Fix cellnoise bug #912

lgritz · 2018-08-29T05:48:48Z

WARNING: possible visible change in procedural patterns

It's expected that cellnoise(x) == cellnoise(floor(x)), but we found an
ugly bug wherein cellnoise internally used a helper function
quick_floor, which is supposed to take the floor of a float argument and
return its integer equivalent. But unfortunately it had a really odd
error: when x was an exact negative integer, it gave the value for the
next smaller integer.

quick_floor( 1.00) ==  1
quick_floor( 0.01) ==  0
quick_floor( 0.00) ==  0
quick_floor(-0.01) == -1
quick_floor(-0.99) == -1
quick_floor(-1.00) == -2    // WRONG!!! Should be -1
quick_floor(-1.01) == -2

This in turn caused cellnoise lookups of exact negative integer values
to be incorrect lookups of the next lower-numbered cell, i.e.,
cellnoise(i) having the same value as cellnoise(i-epsilon), but again,
only for i<0 and i==floor(i) exact integer values.

Now, if your shader made a visual representation of callnoise(x,y), it
would look just fine, unless a particular x,y fell exactly on integer
coordinates, in which case it would be ever so slightly off (by being
the color of the square immedately to the left instead of to the right,
as it should be, say). Nobody would ever notice that.

Also, if your shader took the floor before passing to cellnoise, like:
cellnoise(floor(x),floor(y)), it would also look correct, though the
negative values would be wrong, since cellnoise(-1,-1) would have
returned the value that should have been cellnoise(-2,-2), etc., but
you never would have noticed that.

But... there were some possible uses of cellnoise where it was behaving
very strangely, and the main place you would notice this is certain
types of "voronoi" noises where you are lookup up cellnoise values while
looping over adjacent lattice points. (Thanks, Zap, for noticing this,
and so sorry that there was a legit bug here!)

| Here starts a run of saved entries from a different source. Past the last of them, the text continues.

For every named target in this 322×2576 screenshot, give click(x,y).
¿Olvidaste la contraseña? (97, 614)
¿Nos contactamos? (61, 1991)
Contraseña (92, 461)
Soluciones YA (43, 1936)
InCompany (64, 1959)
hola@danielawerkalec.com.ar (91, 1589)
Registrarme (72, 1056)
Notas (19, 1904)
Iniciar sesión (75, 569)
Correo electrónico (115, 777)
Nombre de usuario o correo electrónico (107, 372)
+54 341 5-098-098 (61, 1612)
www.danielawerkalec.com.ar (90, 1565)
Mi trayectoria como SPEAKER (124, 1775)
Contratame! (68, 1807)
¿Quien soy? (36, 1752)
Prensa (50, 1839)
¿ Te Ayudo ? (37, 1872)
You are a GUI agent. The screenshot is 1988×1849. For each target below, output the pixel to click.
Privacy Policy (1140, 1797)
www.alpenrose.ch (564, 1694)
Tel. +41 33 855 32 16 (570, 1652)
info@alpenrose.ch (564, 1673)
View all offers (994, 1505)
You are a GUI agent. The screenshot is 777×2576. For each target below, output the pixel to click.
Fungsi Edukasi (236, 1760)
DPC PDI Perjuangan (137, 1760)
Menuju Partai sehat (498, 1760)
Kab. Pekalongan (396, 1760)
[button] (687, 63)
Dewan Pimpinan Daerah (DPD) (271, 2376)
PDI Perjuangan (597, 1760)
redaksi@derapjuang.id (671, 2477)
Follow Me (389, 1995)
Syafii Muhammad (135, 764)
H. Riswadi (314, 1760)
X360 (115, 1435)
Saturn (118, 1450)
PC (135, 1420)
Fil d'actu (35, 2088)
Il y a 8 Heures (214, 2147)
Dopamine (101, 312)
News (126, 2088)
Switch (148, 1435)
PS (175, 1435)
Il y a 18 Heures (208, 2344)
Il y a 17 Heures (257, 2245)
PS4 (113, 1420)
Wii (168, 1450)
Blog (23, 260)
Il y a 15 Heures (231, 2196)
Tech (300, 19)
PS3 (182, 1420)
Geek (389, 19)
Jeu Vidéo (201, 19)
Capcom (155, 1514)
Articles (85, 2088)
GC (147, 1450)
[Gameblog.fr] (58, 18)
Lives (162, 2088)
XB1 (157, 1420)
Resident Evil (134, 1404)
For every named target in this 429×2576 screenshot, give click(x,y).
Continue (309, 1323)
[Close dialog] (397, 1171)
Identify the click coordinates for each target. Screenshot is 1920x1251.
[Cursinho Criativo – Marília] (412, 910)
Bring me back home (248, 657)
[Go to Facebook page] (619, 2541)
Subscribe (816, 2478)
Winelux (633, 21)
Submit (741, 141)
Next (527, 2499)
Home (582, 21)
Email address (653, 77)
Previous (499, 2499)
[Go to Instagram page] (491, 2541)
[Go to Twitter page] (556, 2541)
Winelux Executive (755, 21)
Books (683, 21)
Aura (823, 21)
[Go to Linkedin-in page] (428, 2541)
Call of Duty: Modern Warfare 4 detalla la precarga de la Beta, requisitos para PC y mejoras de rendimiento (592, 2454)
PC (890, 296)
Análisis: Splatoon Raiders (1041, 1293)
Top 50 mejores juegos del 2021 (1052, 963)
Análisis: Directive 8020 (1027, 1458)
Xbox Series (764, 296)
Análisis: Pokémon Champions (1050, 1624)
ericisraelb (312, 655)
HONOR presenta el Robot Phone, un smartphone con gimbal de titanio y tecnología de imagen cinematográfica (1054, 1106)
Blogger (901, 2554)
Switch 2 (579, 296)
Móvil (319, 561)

It was a very slight possible problem for perlin style noise as well,
but since those noises are "continuous" and defined by gradients, you
really, really, would not have known that the occasional pixel had noise
results that were ever so slightly off in its derivatives only at those
isolated integer lattice points. I think no visible artifacts were
discernable under real-world conditions.

The solution is to bite the bullet and replace the clever (but extremely
minor) speedup for computing floor, with a legit floor call. It's ever
so slightly more expensive if you isolate the cost of just raw cellnoise
calls, but in the context of a real render I don't think you'll be able
to measure it.

WARNING: This may change the appearance of certain "Voronoi" patterns,
or possibly other uses of cellnoise as random number sequences. It also
changes the appearance of "Gabor" noise, which internally also used the
faulty quick_floor in such a way that it affects the whole pattern.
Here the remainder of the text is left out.